The change of shareholding was registered at the Companies Office that morning. Anna was registered as a new director of Autumn Tree early that afternoon. However, Tina’s removal as a director was not recorded at the Companies Office until 5 August.
Tina and Bishop Warden entered into the agreement for sale and purchase of the property on the evening of 3 August 2017 (sometime after 6:10pm). Tina purported to sign as director of Autumn Tree.
No actual authority
Hinton J held that Tina did not have actual authority to enter into the agreement. The judge proceeded on the basis that Tina was still a director at the time of the sale and purchase agreement. That was not, in fact, clear. However, even if Tina was still a director at that time, she was not sole director and there was no evidence of her having express authority to enter into the agreement.

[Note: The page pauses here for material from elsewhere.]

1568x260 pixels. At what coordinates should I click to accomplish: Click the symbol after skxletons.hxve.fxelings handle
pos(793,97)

Actual authority was not present in the absence of a board resolution to approve the sale, or provide Tina with authority to enter into the agreement. Further, in this case, actual authority was also negatived by the absence of a special resolution of shareholders (as the transaction was a major transaction under s 129 of the Companies Act).

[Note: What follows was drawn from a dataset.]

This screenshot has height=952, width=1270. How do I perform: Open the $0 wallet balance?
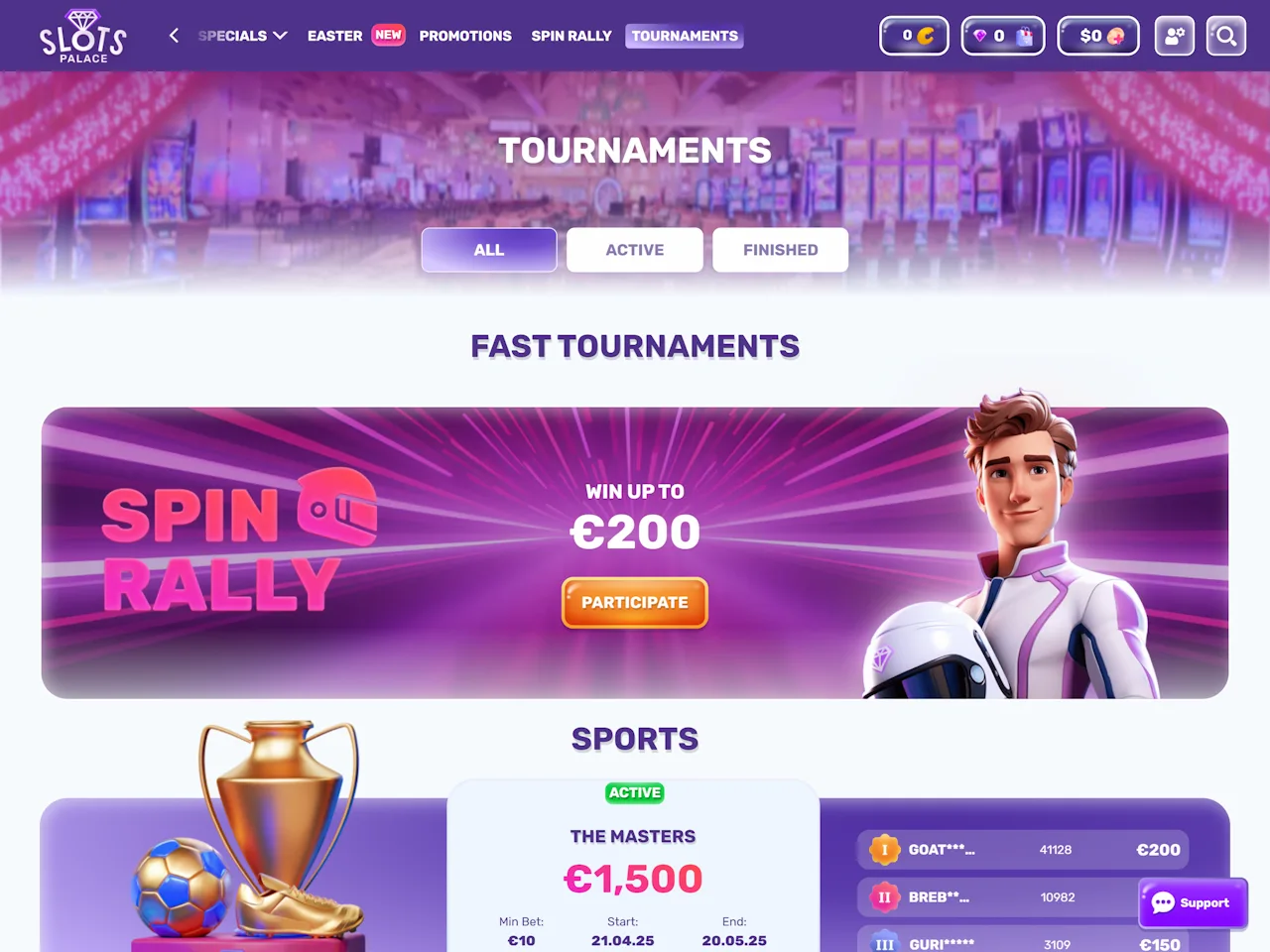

The real battleground in the case was on whether Bishop Warden could rely on apparent authority and s 18(1)(b) and/ or (c) of the Companies Act. The Court of Appeal have said that Section 18(1) “affirms and extends” the common law indoor management rule (Norman v ANZ National Bank Ltd (2012) 21 PRNZ 261 at [23]). The indoor management rule (and its statutory reenactment in s 18(1)) is essentially a presumption of regularity. A person dealing with a company is entitled to assume that the company’s internal requirements have been complied with unless they have knowledge to the contrary.
Section 18(1)
Section 18(1) relevantly provides: “A company ... may not assert against a person dealing with the company or with a person who has acquired property, rights, or interests from the company that –
…(b) a person named as a director of a company in the most recent notice received by the Registrar under section 159 … does not have authority to exercise a power which a director of a company carrying on business of the kind carried on by the company customarily has authority to exercise:
(c) a person held out by the company as a director… of the company ... does not have authority to exercise a power which a director… of a company carrying on business of the kind carried on by the company customarily has authority to exercise: … unless the person has, or ought to have, by virtue of his or her position with or relationship to the company, knowledge of the matters referred to in any of paragraphs (a), (b), (c), (d), or (e), as the case may be [of this subsection].”
There was a question as to whether s 18(1)(b) could be relied on at all as the most recent notice to the Companies Office by autumn did not name Tina as a director.
Section 18(1)(c) effectively restates the common law principle of usual apparent authority. It requires a holding out by the company of a person as having a certain position. Hinton J was prepared to assume that the Companies Register could be relied on as the basis for finding that Autumn Tree was “holding out” Tina as a director. At the time when the sale and purchase agreement was signed the Companies Register recorded both Anna and Tina as directors. Accordingly, Autumn Tree could be said to have held out both Anna and Tina as directors at that time.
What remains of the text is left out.